This month marks the three-year anniversary of the death of a cousin who died much too soon. It’s funny how life pulls you different directions but something can occur that brings back memories of good times and makes the years melt away. The selfies of our childhood are safely locked and cataloged in our brains, never to be lost. I am reminded of a time when we were young and our worries, however great they seemed at the time, were trivial; of a time when the biggest concern to our nine-year-old minds was whether or not we would both be selected for the Green Bay Packers so we could play together in the pros and what kind of punishment our mothers would mete out when (we knew it was never if, it was always when) they learned of our latest shenanigans.
There were the endless games of baseball, basketball and football; roaming the neighborhood barefooted, swimming in creeks, secret forts, spying on big kids and a seemingly eternal succession of dogs named Pete.
I found this story of one of our adventures that I wrote several years ago:
With all the bad things in the news today, modern kids have many things to fear. We were lucky growing up in the sixties. We only had two things to worry about; two things our mothers had ingrained in us to avoid at all costs. The first was to be bitten by an unknown dog. To suffer this unlucky event, every kid knew, would require rabies shots. And we were all acutely aware that by the 1960s medical science had progressed to the state that rabies shots always had to be given—in a series and very painfully—in the stomach. In every town in America there had been at least one poor kid who had needed this horrifying treatment and mothers reminded their children of it at least once a month.
The second thing to avoid was the rusty nail. Apparently you could be completely run through with a clean nail and nothing would happen. But let one solitary piece of rust be on the nail and your worst nightmare would come true: tetanus, lock-jaw. We had no idea why it was so dreadful to have your jaw locked. We only knew that when mothers spoke of it, our spines tingled and our skin crawled.

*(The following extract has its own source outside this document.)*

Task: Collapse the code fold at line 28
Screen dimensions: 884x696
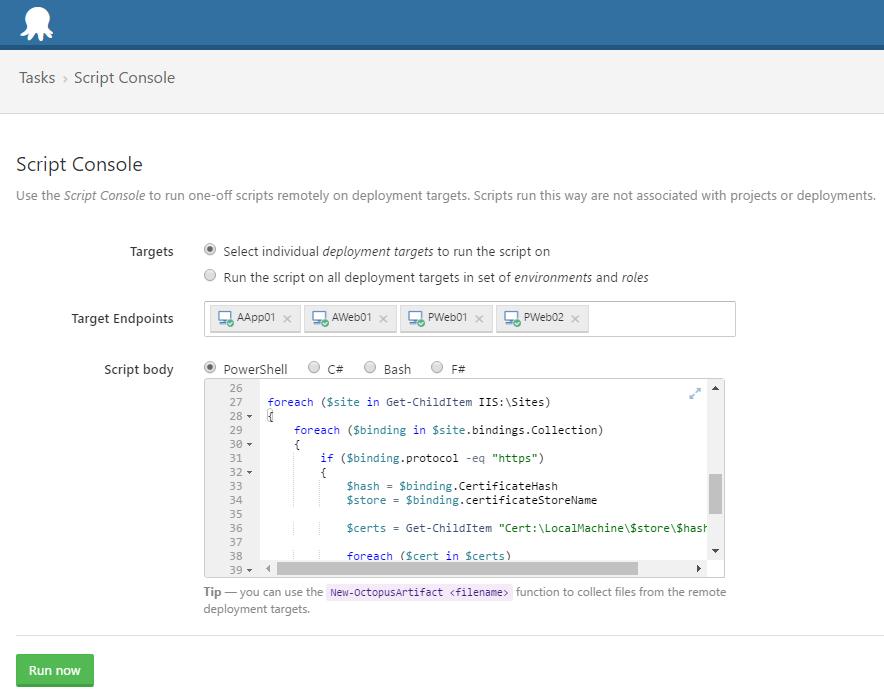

One fateful day my cousin and I were on our way back to his house from a Little League game when we decided to take a short cut through the woods. His mother had warned him not to go through these woods because teenagers went there to take drugs. In the sixties, according to my aunt, teenagers were always sneaking away to dark places to take drugs--when they weren’t doing other dastardly deeds such as lacing candy hearts with LSD or listening to Beetles music.

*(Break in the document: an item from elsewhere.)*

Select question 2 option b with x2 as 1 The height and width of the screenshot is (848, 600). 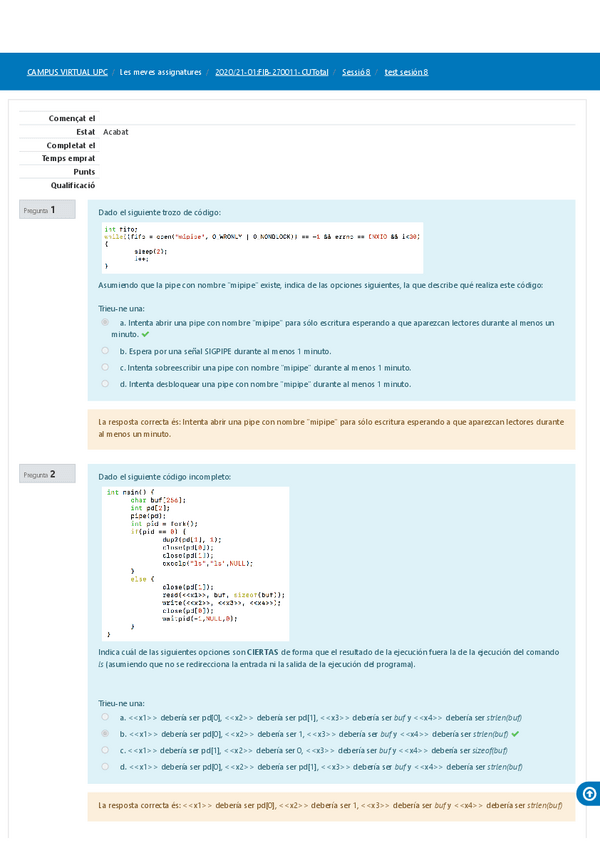pyautogui.click(x=105, y=733)
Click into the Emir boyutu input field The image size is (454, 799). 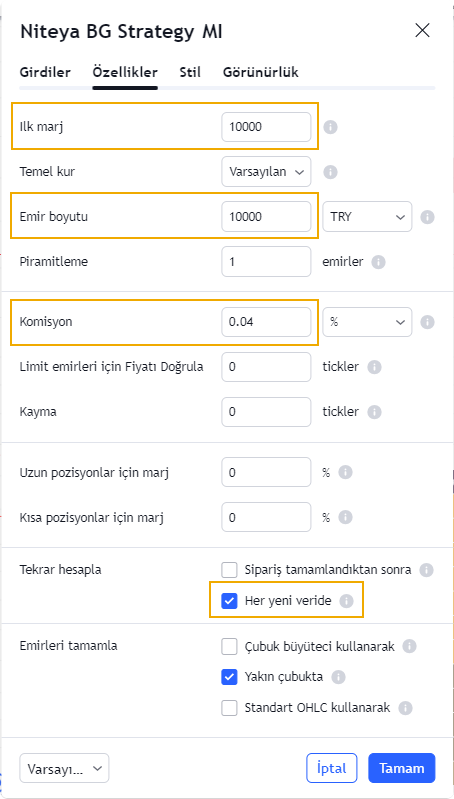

As we were cutting through the woods, our eyes keeping a sharp lookout for drug-taking teenagers, it happened. My cousin didn’t see an old board on the ground and stepped on a protruding nail. The nail pierced the soft rubbery sole of his tennis shoe and cut into his foot. And to our horror, we discovered that this was not just any nail. On close inspection our worst fears were confirmed—this was the dreaded, sinister rusty nail!
My cousin complained about bad luck, but I knew better. I had been to Sunday School enough to recognize the M.O. This had all the signs of a classic Old Testament smiting. Verily God had looked down upon us and had been disappointed that we had disobeyed our mothers and He had decided to smite us.
We hurried to my cousin’s house as fast as we could—certain that sudden death would overtake him at any minute. Luckily his mother was not home yet. He quickly made the life-or-death choice only a nine-year-old can make: it was better to die of tetanus than to face the wrath (and “I told you so”) of his mother. We searched the medicine cabinet for something to clean it up with. Hydrogen peroxide—that would work, just look at the way it bubbles! We cleaned the wound and destroyed the evidence before his mother arrived.
Then, a miracle occurred: we got away with it. She never suspected a thing. I spent a few sleepless nights worrying that his mother would find him dead at any time—his jaw completely locked--but he pulled through.
Over the years my cousin and I never discussed the episode again—too ashamed most likely. To this day I can not quite look my aunt in the eye, afraid that she may see the long-hidden truth. I’m afraid that she might grill me and I would certainly crack under the pressure and spill my guts like only a guilt-ridden middle-aged man can. I sometimes think we should go to her and confess to the whole sordid affair. But I’m afraid that she might be disappointed by the fact that, since he lived through it, perhaps the episode proves that what she had been warning him of all those years had not really been true. And if that wasn’t true, what about the teenagers and those candy hearts she never let him eat and Beetles music?